Those 20 finalist cities are:
Atlanta, GA; Austin, TX; Boston, MA; Chicago, IL; Columbus, OH; Dallas, TX; Denver, CO; Indianapolis, IN; Los Angeles, CA; Miami, FL; Montgomery County, MD; Nashville, TN; Newark, NJ; New York City, NY; Northern Virginia, VA; Philadelphia, PA; Pittsburgh, PA; Raleigh, NC; Toronto ON; and Washington D.C.
Amazon received 238 applications from the US, Canada and Mexico when it first announced its quest for a second home. Eventually, it narrowed its choices down to 20 finalists: cities that showed the most enthusiasm for the project and those that promised big tax breaks. Those that fell into the latter category drew criticism from groups pointing out that the presence of Amazon could kill local businesses. It could also drive up the costs of living and push low-income residents further into poverty.
Indeed, Seattle has been dealing with a growing homeless population -- people who couldn't afford a roof over their heads anymore due to the rising prices in the city. In an effort to find a balance, Seattle pushed a tax proposal that would charge employers in the city making $20 million or more $500 per employee. The local government was hoping to use the taxes it raises from the new rule to build affordable housing. Amazon paused its planned expansion due to that proposal until the city agreed to a compromise: Seattle will now charge $275 per employee per year instead of $500 under the amended rule.
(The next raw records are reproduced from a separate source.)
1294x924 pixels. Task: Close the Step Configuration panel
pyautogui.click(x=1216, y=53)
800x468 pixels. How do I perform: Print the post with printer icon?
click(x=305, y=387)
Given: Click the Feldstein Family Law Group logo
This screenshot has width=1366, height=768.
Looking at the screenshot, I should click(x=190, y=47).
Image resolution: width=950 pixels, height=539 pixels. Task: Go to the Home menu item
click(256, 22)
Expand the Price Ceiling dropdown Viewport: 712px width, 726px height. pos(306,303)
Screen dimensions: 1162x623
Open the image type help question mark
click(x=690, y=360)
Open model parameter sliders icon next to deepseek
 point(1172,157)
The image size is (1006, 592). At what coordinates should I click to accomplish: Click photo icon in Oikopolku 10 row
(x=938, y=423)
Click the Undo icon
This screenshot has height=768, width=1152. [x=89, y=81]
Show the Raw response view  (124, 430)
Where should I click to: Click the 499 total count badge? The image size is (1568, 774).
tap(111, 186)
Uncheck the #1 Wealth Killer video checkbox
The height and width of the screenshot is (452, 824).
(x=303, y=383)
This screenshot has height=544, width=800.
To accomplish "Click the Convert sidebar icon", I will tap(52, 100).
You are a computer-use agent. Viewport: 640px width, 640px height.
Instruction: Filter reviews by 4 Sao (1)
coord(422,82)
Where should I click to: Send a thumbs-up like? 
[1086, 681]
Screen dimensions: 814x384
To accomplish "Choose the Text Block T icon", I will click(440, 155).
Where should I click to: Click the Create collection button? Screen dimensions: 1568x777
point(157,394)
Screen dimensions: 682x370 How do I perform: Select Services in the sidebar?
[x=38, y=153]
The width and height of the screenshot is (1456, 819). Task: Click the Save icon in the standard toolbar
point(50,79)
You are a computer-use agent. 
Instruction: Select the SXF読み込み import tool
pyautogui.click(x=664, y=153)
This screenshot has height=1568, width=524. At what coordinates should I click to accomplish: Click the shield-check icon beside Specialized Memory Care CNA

In addition to providing an update about Amazon's second HQ, Bezos has also revealed his advice to the president when asked about Trump's repeated attacks on Amazon and The Washington Post. It's no secret that the president isn't fond of Amazon -- his tweets definitely speak for themselves. The Washington Post, which Bezos also owns, believes that Trump's attacks against Amazon on Twitter coincide with the articles it published that were critical of the administration. In response to the question, Bezos said the president should say he's glad he's being scrutinized to show that he's secure and confident in the face of criticisms. "[I]t is really dangerous to demonize the media," he added. "It is dangerous to call the media lowlifes, it is dangerous to say that they are the enemy of the people."